La experiencia de meditar con los árboles, hoy, además de llenarme de paz o de luz me pone en contacto con esa vida que late bajo mis pies.
Rozar un tronco y sentir el latido de la vida es curioso, pero sobre todo es alucinante, sobrepasa cualquier palabra de sorpresa y admiración.
Solo puedo sentirlo con mi mano derecha, pero me recorre como si fuera electricidad, como si fuera una gota que se cuela, que transita cada parte de mi cuerpo, incluso aquellas zonas oscuras que nada dejan que penetre.
Solo con una mano.
Al principio me cabreó que solo fuera así, que la izquierda no tuviera nada que hacer, pero pronto descubrí que la experiencia solo se desparrama cuando se cierra el círculo y una se conecta a tierra; conectarse a tierra es poner atención en lo que ocurre entre esos hilos invisibles que unen nuestro cuerpo con la tierra desnuda.
Captar la vida desde la altura de la mano, sin agachar el cuerpo, no es tarea fácil; no ocurre hasta que mi mano derecha siente el latido en las yemas de los dedos… Entonces, solo entonces, entre el respeto y la libertad, entre el reconocimiento de las fortalezas y las debilidades de mi lado izquierdo, en profundo silencio… la palma de mi mano recibe una especie de empujón y succión a la vez; y solo entonces puede dibujarse una sonrisa, solo entonces lo pleno se hace presente y desaparezco… Ya no hay ni lado izquierdo ni lado derecho, el “somos” recobra sentido y profundidad. Y no hay más.
Es una sola realidad, y me siento conectada.

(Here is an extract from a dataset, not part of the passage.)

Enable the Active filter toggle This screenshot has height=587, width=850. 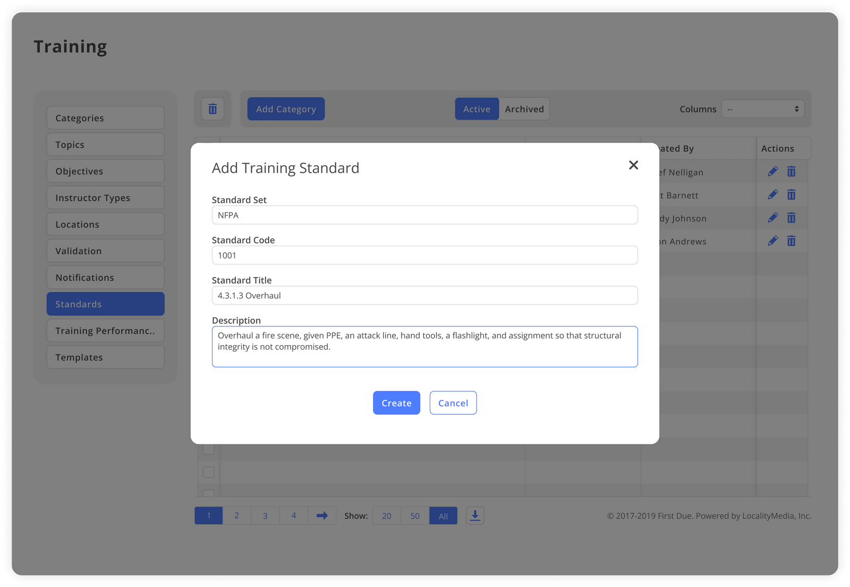[477, 108]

No siempre fue así. Me costó llegar, costó buscar el lugar pero, sobre todo, costó encontrar el momento, ese instante cuando una deja de estar partida, cerrar los ojos, respirar, y en cada inspiración saberme entera, saberme una… Y simplemente desaparecer, porque nada permanece, porque nada es para siempre, porque somos efímeras como una simple nube que desaparece con la brisa o con un rayo de sol.